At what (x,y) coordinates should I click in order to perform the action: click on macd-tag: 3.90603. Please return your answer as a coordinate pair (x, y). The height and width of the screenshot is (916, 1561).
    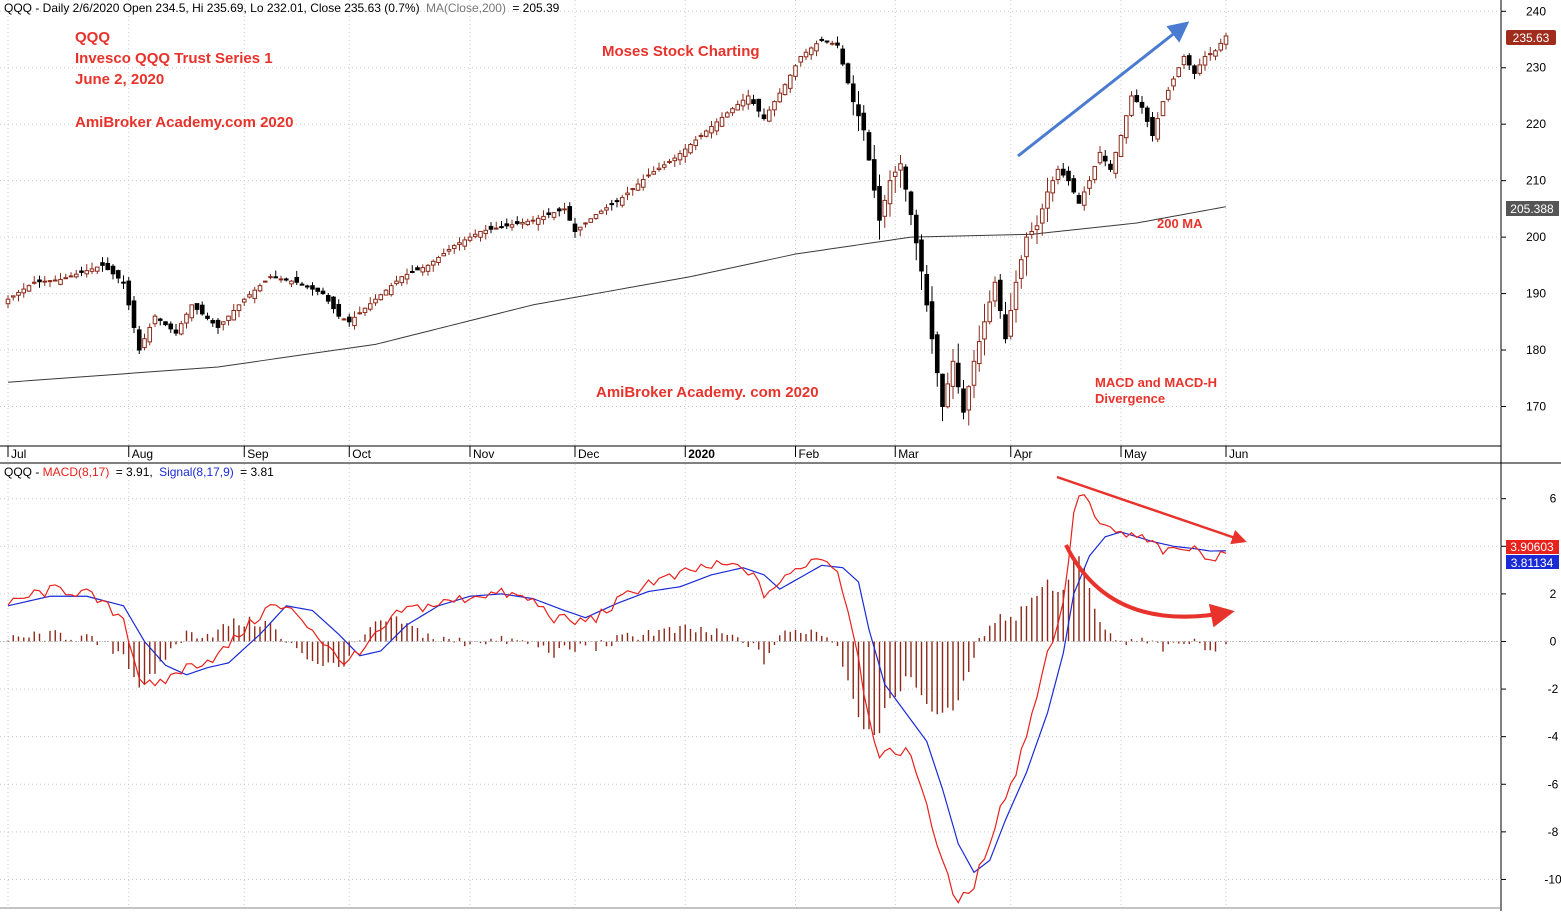
    Looking at the image, I should click on (1532, 547).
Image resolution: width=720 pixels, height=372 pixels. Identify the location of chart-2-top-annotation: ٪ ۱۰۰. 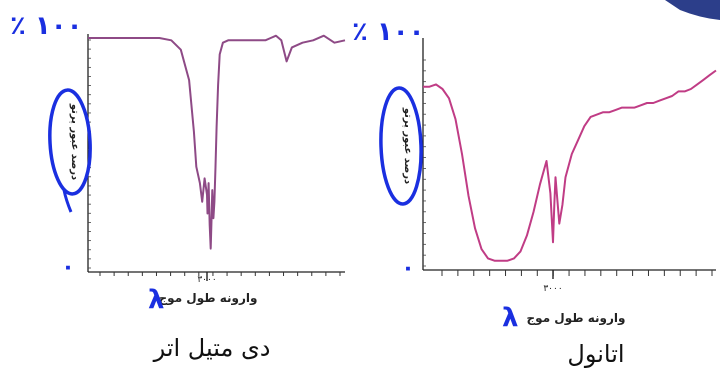
(388, 32).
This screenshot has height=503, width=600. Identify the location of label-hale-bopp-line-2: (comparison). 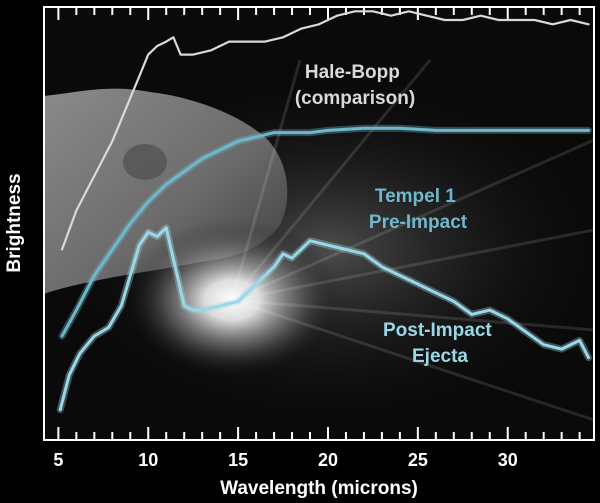
(355, 98).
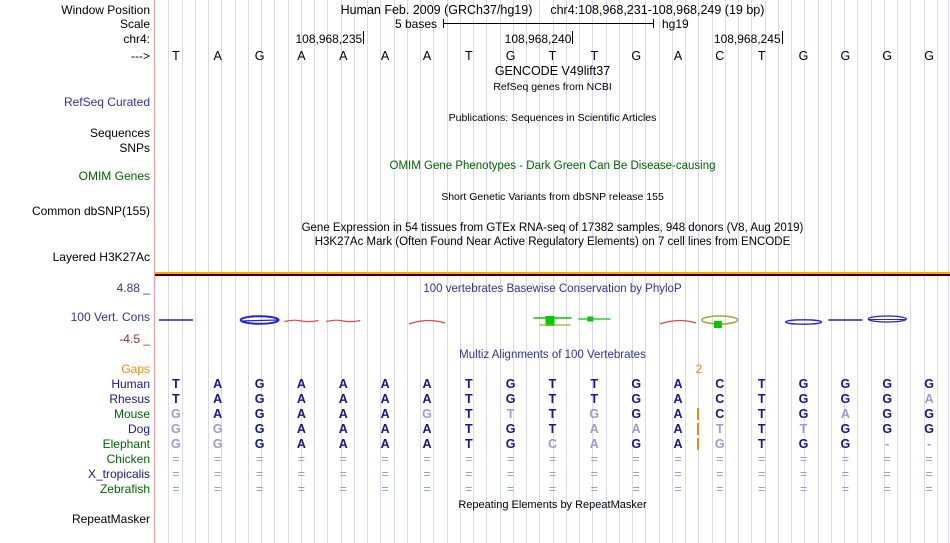 The height and width of the screenshot is (543, 950). What do you see at coordinates (90, 211) in the screenshot?
I see `track-label-common-dbsnp: Common dbSNP(155)` at bounding box center [90, 211].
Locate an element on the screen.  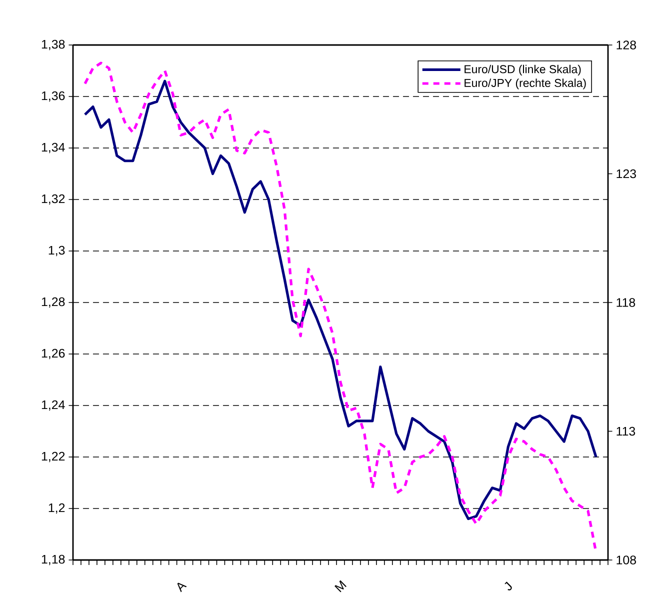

* [DIRECTIONS]: Copy out every one of the records above word for word, leaving out the pictures.

* [RESPONSE TO THE EXERCISE]:
At what (x,y) coordinates should I click in order to perform the action: click on macd-tag: 3.90603. Please return your answer as a coordinate pair (x, y). The height and width of the screenshot is (916, 1561).
    Looking at the image, I should click on (1532, 547).
Image resolution: width=720 pixels, height=372 pixels. Identify the location of chart-2-top-annotation: ٪ ۱۰۰. 
(388, 32).
This screenshot has height=503, width=600. Identify the location of label-hale-bopp-line-2: (comparison). 
(355, 98).
 The height and width of the screenshot is (543, 950). What do you see at coordinates (90, 211) in the screenshot?
I see `track-label-common-dbsnp: Common dbSNP(155)` at bounding box center [90, 211].
Locate an element on the screen.  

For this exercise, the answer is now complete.